Lung-specific distant enhancer cis regulates expression of FOXF1 and lncRNA FENDRR

The FOXF1 gene, causative for a neonatal lethal lung developmental disorder alveolar capillary dysplasia with misalignment of pulmonary veins (ACDMPV), maps 1.7 kb away from the long noncoding RNA gene FENDRR on the opposite strand, suggesting they may be coregulated. Using RNA sequencing in lung tissue from ACDMPV patients with heterozygous deletions of the FOXF1 distant enhancer located 286 kb upstream, leaving FOXF1 and FENDRR intact, we have found that the FENDRR and FOXF1 expressions were reduced by approximately 75% and 50%, respectively, and were monoallelic from the intact chromosome 16q24.1. In contrast, ACDMPV patients with FOXF1 SNVs had biallelic FENDRR expression reduced by 66%-82%. Corroboratively, depletion of FOXF1 by small interfering RNA in lung fibroblasts resulted in a 50% decrease of FENDRR expression.

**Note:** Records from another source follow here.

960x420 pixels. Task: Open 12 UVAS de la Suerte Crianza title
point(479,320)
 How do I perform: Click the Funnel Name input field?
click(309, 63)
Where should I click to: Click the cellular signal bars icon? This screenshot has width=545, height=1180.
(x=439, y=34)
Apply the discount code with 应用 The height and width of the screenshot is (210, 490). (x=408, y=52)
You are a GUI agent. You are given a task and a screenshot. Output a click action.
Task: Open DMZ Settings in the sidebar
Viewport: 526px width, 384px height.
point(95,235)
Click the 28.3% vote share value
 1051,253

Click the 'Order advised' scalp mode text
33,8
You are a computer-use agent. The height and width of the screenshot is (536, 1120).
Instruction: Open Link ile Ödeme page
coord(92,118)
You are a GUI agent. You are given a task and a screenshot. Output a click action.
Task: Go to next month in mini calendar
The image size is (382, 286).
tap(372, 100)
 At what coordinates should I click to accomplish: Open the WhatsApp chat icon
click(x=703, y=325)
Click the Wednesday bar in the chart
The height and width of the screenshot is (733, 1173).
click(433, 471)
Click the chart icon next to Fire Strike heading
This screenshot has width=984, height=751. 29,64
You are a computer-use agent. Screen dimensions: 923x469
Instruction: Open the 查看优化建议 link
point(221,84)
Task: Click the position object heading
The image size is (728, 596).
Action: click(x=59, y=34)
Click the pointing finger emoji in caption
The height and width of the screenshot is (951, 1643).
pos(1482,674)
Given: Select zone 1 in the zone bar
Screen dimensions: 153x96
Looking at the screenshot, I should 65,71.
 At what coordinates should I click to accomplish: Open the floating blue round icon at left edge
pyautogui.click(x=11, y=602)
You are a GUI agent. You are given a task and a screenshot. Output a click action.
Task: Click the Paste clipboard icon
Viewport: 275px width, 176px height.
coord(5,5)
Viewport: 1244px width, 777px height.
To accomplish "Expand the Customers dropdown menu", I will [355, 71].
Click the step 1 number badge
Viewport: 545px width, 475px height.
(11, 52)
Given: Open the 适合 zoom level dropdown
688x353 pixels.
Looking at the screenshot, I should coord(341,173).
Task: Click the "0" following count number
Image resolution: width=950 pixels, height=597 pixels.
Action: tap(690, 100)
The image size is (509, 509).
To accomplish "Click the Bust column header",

These data indicate that FENDRR expression in the lungs is regulated both in cis by the FOXF1 distant enhancer and in trans by FOXF1. Our findings are compatible with the involvement of FENDRR in FOXF1-related disorders, including ACDMPV.

Automated summary

The FOXF1 gene and FENDRR may be coregulated in lung development, with implications for ACDMPV.